As I mentioned, it has to do with perception versus reality. The prisoners only know the world we present them, and nothing else. The things we show them—books, dogs, cats, ships, or anything—isn't defined by its name, but by how they think it works. Plato claimed that knowledge gained through the senses is no more than opinion and that, in order to have real knowledge, we must gain it through philosophical reasoning.
What does the cave allegory have to do with movies and television?
When you get an audience in the seats of a theater, or on their couch, or even reading your screenplay, they are prisoners in your cave. Your writing, direction, and storytelling casts the shadows and allows you to change their reality. You can tell a story about a man who can fly or a woman who is half fish and uses a fork as a comb.
Give them the shadows. If they accept your reality they'll enjoy your work. But if you reject it, you're in a lot of trouble.
How does Plato's Cave Help Your Screenwriting?
Aside from the motivation to keep an audience captive for a few hours, you also need to accept that every page you write and character you create is a part of worldbuilding. So when you sit down to engage with your writing, the first thing you should think about is making your idea ironclad. Make the world undeniable.

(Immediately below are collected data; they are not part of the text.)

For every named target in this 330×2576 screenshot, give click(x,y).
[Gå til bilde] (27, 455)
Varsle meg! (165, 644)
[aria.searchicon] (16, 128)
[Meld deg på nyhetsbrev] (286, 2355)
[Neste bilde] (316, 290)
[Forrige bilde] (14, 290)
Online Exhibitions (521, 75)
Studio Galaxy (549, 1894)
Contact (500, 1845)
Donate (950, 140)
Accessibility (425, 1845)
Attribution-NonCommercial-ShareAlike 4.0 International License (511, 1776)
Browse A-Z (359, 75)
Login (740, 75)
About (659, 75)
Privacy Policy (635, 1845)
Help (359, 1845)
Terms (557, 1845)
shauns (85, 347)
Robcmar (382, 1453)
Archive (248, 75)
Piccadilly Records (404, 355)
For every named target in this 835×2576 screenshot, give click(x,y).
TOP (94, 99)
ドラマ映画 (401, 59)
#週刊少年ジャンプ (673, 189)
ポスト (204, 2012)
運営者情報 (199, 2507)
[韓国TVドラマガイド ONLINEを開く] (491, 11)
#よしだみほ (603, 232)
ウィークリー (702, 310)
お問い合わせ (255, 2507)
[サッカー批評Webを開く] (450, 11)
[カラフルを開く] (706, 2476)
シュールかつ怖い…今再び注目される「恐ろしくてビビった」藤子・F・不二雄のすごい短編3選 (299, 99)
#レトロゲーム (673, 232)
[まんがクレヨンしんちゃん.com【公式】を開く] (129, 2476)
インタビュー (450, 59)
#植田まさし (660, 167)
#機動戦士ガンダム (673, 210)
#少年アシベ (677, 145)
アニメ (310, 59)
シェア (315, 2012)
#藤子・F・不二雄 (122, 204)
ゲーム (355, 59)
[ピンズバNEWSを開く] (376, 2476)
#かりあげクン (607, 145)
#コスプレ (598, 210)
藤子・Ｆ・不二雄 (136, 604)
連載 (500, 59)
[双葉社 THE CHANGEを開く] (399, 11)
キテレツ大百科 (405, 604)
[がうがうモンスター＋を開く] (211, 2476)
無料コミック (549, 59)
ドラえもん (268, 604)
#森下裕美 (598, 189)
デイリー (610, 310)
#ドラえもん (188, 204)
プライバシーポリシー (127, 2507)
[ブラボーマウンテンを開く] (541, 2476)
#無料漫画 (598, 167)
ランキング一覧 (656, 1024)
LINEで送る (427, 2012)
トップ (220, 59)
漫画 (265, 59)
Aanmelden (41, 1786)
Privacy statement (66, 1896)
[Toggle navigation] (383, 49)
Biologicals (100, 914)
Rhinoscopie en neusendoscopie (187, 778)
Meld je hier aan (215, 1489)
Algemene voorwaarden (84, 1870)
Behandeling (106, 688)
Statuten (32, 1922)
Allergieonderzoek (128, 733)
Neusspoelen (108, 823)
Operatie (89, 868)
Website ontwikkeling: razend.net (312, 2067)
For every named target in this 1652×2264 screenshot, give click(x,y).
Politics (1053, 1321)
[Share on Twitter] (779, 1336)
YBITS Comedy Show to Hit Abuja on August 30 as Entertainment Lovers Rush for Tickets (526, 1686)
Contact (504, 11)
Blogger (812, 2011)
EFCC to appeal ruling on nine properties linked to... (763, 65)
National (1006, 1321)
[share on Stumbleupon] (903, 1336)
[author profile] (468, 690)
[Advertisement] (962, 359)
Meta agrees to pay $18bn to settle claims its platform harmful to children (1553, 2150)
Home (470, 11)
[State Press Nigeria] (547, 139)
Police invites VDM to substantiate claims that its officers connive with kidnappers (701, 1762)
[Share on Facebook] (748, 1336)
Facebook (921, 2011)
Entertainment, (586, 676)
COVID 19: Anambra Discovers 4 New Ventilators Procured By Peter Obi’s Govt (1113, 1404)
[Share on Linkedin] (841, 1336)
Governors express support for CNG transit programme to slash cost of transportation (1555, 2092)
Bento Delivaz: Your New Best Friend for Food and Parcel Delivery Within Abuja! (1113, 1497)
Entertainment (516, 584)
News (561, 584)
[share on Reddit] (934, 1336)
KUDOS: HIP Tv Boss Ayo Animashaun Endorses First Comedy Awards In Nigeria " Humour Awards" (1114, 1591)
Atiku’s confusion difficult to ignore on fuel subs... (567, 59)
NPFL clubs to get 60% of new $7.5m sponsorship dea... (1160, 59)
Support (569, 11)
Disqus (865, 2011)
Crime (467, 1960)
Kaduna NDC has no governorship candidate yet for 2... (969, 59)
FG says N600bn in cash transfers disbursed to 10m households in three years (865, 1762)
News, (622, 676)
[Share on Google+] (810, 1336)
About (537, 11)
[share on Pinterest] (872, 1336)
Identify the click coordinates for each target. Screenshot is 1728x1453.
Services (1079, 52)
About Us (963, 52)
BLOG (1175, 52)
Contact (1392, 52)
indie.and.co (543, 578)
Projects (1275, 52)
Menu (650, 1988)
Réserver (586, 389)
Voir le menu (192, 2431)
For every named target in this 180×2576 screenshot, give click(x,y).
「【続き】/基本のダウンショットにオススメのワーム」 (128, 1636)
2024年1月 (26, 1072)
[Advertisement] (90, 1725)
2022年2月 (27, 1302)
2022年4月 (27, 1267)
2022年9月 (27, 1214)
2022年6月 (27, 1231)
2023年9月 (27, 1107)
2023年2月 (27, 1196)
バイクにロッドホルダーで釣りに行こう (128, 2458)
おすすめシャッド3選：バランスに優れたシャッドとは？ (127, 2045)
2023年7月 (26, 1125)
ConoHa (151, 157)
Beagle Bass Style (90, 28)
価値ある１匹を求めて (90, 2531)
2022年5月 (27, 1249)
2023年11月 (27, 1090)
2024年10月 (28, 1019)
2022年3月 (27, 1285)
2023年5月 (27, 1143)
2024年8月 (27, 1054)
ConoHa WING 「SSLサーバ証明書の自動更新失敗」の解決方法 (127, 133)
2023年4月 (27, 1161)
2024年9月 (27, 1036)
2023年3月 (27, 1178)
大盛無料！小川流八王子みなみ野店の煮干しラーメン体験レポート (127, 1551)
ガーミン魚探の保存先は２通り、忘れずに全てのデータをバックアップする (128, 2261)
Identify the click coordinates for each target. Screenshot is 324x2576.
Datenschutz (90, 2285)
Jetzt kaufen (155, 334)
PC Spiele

Think about movies like The Matrix or even The Lord of the Rings, oh, and throw in John Wick for good measure.
Now, it may seem like these films don't have a lot in common, but they do. Each is selling us their cave. In LOTR, we need to believe in a world of magic, a place called Middle Earth where ancient forces have brought together, dwarves, elves, man, hobbits, and wizards to lock in battle.
The Matrix sells us the idea that we are the prisoners in the cave, and when Morpheus turns the shadows off we see machines rule our world.
And John Wick also reveals a little more under the surface, not in the cave but in our understanding of how much punishment one man can take and still survive.
The most important thing you can do is sell a world to the audience that they believe in. See, our audiences have been out in the real world. So we need to make them believe in something more. Something that lets them leave the life outside the cave and spend time with us.
That's what great storytellers do.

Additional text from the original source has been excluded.